How come....?

Discussion in 'Curio & Relics Forum' started by cointoss2, Mar 4, 2003.

  1. cointoss2

    cointoss2 Guest

    *TFF Senior Staff*
    Posts: 3260
    (4/3/02 12:34:35 am)
    Reply | Edit | Del All How come....?
    When I refinish M44 stocks I never know HOW they are going to turn out until they are done, and the BEST ones I start with seem to end up looking cheesy, and the RATTIEST ones I have little hope for end up looking nice?

    I am currently working on three of was near perfect, and actually didn't need it, but I repaired a crack so I decided a little sanding, some stain...

    In the white it was smooth and neat...then I stained and the stain went on all goofy, some parts dark, some light, looks worse than it did before I started....may have to start over...

    But then I had a REALLY ratty oil soaked one banging around in the utility room for two months, in wierd shape, solid but the grain was kind of raised, it was rough, lots of gouges, dings...marked 02 Hungarian but I pulled off an Polish...almost threw it out...but decided since I was working on two, might as well give it a least it was solid...

    It sanded up REALLY nice, with one coat of stain so far it looks cool, grain is wildest, with the most contrast I've ever seen, probably the prettiest hardwood one I've done, probably will keep it for one of my 44s....

    But it got me to many other guys does this happen to? Until it's done, you don't know what it will look like...
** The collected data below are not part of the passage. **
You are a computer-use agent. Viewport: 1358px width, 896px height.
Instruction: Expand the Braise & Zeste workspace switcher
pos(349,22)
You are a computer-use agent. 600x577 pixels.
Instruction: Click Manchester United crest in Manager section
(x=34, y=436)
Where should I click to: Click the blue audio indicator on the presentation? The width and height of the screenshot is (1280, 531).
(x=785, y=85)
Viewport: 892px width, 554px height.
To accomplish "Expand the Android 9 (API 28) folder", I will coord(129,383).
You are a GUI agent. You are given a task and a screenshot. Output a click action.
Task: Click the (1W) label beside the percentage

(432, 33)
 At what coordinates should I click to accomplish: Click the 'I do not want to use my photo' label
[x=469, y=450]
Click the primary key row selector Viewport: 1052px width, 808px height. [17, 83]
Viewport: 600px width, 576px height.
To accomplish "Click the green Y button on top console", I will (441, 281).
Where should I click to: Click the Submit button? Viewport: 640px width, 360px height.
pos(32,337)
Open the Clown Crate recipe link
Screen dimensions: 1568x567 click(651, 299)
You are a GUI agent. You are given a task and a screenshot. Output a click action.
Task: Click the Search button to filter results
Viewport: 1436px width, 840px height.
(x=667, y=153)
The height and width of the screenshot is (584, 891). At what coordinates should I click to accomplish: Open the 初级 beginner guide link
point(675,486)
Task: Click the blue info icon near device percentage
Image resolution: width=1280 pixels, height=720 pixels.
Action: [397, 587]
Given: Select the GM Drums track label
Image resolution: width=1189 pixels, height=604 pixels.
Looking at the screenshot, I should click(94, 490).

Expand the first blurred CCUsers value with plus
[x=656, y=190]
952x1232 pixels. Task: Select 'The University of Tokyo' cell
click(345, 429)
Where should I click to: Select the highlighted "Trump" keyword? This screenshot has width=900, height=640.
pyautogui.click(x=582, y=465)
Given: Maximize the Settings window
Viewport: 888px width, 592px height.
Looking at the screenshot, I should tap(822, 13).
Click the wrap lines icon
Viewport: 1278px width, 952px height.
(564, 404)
    And another thing, I've done about 10 or 12 M44 stocks so far, and except for the Polish ones, EVERY one had a different type of wood....some hard, some soft, some dark, some light, some dark AND light in the same piece, especially Russians....the Polish stocks are the most consistant stock to stock so far, some kind of really hard wood.
    "Don't hear him call you an ---hole, hear WHY he's calling you an ---hole." -------- From "A Season on the Brink"

    *TFF Senior Staff*
    Posts: 3611
    (4/3/02 12:49:28 am)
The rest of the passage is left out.